**WORK REQUEST**. Below are the lines to check; count those holding the string "left" and give only the number.

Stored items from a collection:
☆ ☆ ☆ ☆ ☆
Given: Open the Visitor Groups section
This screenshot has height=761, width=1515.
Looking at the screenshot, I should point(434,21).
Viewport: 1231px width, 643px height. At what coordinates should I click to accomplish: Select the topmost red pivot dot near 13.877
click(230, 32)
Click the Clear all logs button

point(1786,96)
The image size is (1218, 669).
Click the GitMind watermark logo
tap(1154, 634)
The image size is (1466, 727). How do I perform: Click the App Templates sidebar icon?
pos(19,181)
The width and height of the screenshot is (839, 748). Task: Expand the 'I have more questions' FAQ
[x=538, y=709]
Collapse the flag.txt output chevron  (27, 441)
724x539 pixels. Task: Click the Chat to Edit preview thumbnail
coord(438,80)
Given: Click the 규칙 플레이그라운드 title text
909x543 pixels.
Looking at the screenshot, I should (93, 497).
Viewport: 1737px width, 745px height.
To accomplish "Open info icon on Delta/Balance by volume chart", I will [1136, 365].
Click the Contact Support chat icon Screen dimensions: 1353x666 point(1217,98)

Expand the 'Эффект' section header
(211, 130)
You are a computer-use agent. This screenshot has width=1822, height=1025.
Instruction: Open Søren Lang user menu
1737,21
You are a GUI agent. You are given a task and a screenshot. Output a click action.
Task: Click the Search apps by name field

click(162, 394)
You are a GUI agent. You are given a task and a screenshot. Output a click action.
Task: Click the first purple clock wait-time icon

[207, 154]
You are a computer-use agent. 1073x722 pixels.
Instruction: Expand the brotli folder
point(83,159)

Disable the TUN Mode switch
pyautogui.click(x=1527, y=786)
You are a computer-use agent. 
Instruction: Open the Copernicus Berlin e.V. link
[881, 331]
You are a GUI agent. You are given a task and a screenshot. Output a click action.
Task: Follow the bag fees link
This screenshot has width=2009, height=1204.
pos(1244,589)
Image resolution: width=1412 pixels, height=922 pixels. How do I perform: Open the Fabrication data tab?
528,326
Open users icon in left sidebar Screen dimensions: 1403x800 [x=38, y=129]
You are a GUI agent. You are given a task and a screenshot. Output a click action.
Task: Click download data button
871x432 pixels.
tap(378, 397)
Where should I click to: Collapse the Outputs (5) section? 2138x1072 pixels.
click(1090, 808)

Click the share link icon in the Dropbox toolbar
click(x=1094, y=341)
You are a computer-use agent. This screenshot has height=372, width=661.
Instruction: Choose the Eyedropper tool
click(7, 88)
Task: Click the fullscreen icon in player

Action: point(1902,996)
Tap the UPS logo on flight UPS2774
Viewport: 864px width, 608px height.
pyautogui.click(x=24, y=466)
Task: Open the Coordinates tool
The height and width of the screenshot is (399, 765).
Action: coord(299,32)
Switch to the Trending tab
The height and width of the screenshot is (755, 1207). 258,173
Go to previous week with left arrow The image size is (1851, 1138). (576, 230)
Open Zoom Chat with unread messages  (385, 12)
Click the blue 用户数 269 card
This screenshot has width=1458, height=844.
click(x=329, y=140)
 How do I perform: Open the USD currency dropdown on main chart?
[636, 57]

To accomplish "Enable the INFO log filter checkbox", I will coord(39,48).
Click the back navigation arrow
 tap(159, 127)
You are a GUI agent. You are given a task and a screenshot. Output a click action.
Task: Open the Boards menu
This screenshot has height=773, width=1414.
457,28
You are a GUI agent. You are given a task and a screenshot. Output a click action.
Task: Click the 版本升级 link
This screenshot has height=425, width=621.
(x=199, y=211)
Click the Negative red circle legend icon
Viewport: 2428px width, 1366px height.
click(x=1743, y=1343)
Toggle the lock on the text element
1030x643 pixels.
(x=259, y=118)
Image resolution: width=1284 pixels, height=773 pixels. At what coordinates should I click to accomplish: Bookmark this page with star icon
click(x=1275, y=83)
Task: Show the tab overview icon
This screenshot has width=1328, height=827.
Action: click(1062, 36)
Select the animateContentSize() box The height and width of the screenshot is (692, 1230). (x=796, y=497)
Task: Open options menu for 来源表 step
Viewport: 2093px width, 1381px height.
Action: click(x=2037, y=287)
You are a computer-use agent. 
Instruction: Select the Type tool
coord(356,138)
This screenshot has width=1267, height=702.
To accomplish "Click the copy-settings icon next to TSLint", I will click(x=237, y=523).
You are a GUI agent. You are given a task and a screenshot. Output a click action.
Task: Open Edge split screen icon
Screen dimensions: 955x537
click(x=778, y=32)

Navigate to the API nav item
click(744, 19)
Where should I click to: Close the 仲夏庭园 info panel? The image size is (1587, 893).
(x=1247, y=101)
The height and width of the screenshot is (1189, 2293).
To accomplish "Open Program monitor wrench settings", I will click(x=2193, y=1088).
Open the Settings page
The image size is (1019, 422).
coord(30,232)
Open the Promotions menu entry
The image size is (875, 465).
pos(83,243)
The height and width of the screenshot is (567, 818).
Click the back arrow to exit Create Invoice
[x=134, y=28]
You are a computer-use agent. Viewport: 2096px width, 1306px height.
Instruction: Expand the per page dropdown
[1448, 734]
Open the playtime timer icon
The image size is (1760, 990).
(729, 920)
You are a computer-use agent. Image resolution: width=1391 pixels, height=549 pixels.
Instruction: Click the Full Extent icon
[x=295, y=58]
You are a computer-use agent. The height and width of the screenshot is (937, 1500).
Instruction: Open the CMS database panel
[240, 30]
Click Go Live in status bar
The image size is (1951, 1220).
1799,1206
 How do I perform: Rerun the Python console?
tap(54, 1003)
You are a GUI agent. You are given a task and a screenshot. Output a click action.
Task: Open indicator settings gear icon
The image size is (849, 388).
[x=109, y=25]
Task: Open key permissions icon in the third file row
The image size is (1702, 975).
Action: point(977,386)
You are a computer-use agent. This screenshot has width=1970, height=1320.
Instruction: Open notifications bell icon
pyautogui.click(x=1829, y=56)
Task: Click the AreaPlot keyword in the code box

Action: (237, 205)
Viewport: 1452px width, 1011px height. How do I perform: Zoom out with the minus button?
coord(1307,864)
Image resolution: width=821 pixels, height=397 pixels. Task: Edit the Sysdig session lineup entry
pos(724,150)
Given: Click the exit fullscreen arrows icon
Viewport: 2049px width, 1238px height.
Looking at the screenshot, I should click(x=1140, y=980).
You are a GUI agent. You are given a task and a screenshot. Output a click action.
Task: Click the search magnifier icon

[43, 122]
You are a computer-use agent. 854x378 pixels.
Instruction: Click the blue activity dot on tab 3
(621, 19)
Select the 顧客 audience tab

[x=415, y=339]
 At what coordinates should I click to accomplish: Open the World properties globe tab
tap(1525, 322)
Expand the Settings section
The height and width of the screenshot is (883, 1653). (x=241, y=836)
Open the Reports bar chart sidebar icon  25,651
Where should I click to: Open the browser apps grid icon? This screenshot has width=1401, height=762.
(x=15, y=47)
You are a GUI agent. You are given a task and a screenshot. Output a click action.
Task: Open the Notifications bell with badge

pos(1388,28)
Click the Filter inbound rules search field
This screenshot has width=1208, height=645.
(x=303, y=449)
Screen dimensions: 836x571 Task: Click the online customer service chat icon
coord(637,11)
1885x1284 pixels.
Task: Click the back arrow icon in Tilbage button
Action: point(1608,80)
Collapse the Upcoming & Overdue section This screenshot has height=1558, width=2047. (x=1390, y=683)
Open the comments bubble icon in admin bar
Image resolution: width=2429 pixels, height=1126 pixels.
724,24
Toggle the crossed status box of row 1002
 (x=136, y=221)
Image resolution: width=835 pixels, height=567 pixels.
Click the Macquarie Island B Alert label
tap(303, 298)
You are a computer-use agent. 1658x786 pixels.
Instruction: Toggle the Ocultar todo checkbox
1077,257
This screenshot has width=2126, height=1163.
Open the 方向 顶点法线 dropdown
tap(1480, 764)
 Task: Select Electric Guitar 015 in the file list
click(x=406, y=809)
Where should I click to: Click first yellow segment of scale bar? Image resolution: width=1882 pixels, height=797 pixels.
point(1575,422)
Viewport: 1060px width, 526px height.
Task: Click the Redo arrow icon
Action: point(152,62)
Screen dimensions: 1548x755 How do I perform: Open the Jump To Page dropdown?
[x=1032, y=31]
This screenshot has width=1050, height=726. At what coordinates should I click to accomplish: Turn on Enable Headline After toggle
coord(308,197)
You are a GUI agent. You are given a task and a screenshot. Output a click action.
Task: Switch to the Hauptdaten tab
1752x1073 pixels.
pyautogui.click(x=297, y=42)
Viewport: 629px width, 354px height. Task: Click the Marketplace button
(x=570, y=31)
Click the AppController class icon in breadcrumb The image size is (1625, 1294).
☆ ☆ ☆ ☆ ☆
**REPLY TO THE EXERCISE**. 2